Maxwell Graham/Essex Street is pleased to present the first solo exhibition in the United States of Joseph Kusendila.
La loutre is the title of a novel Joseph Kusendila has been writing for many years.
La loutre means The otter.
Most of the artworks in the exhibition were made in Kasavubu, a vibrant neighborhood in Kinshasa, the most populous city in Africa and the capital of the Democratic Republic of Congo.
Nine photographs were taken just before the Congolese Independence Day celebrations. Those days at certain times in certain neighborhoods there are blackouts. Around those blackouts there are both rumours and contrary government justifications ranging from heavy rains to low water to other complexities.

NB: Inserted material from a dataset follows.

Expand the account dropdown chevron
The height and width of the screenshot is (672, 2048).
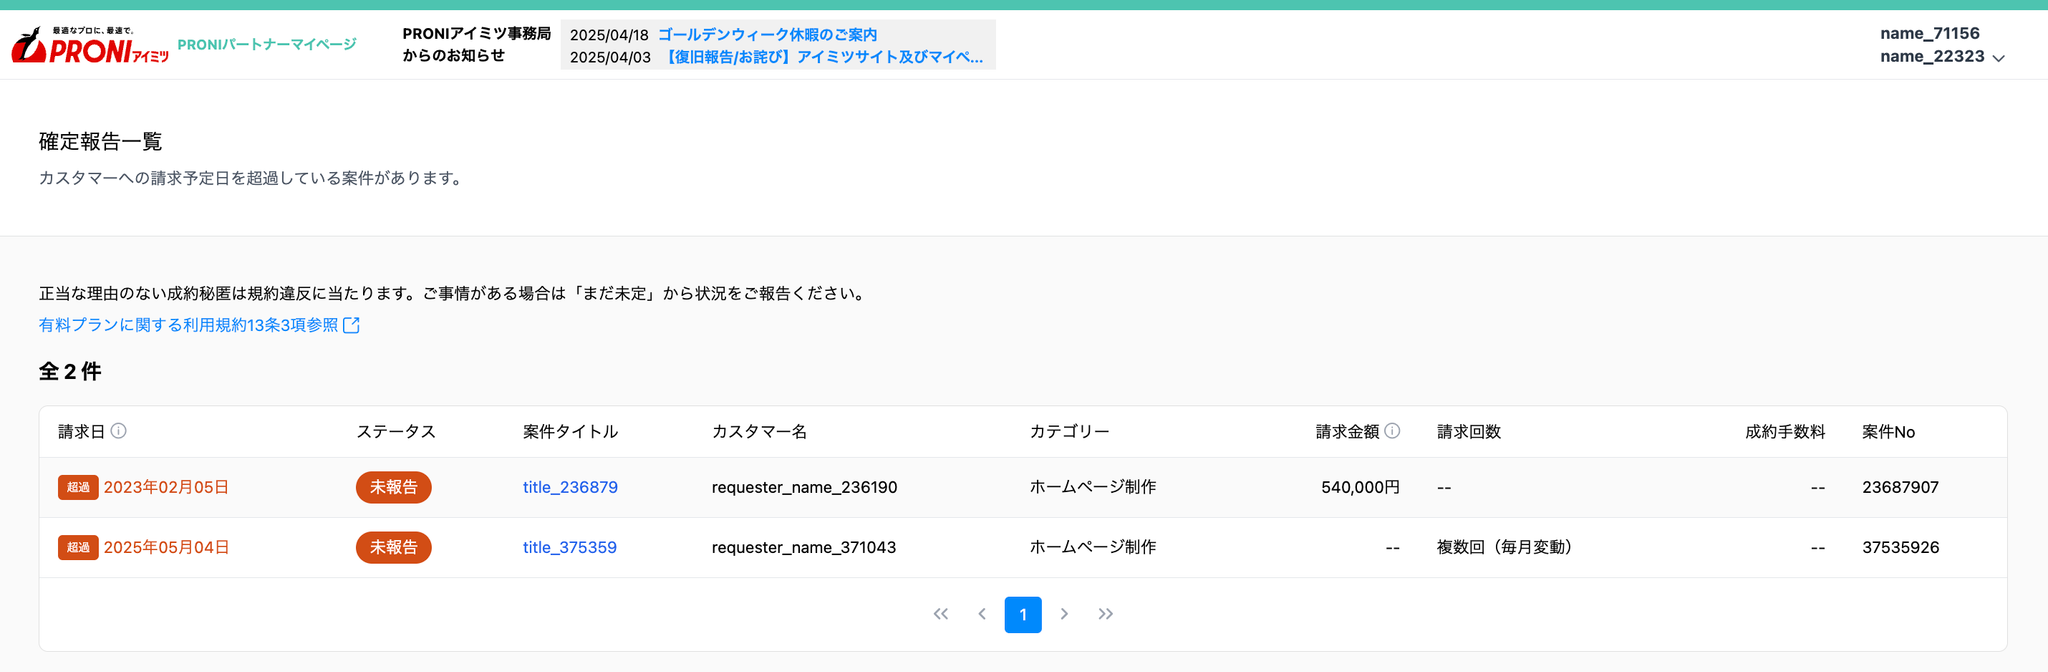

Two wooden vitrines were made in the likeness of those used in markets to sell jewelry. Such jewelry is mostly silver and comes from western African countries such as Burkina Faso, Mali, Senegal, Cameroon, Gabon, Ghana, Nigeria. These two vitrines have no jewelry inside them.
Five books have on their cover a golden bell with figures of jaguar -men made around 900-1600 AD by the Chiriquí people of Panama. This is an American treasure. Inside the book are 1000 drawings of indigenous jewels from western Africa and taken from the La bijouterie indigène en Afrique occidentale in Journal de la Société des Africanistes, published in 1931. Each of the five books is unique.
There are two Congolese newspapers, La Percée and POST.
The word brother is the first work in the exhibition. It can be seen from the outside but is on the inside.
In 1985 Joseph Kusendila was born in Belgium where he continues to live and work. Since 2019, with Monica Gallab, he has run the project space Alma Sarif. Kusendila has had solo exhibitions at Kantine, Brussels in 2020 and Komplot, Brussels in 2018. He received a degree in filmmaking from the Institut National des Arts du Spectacle et des Techniques de Diffusion (INSAS), Brussels, Belgium, in 2014.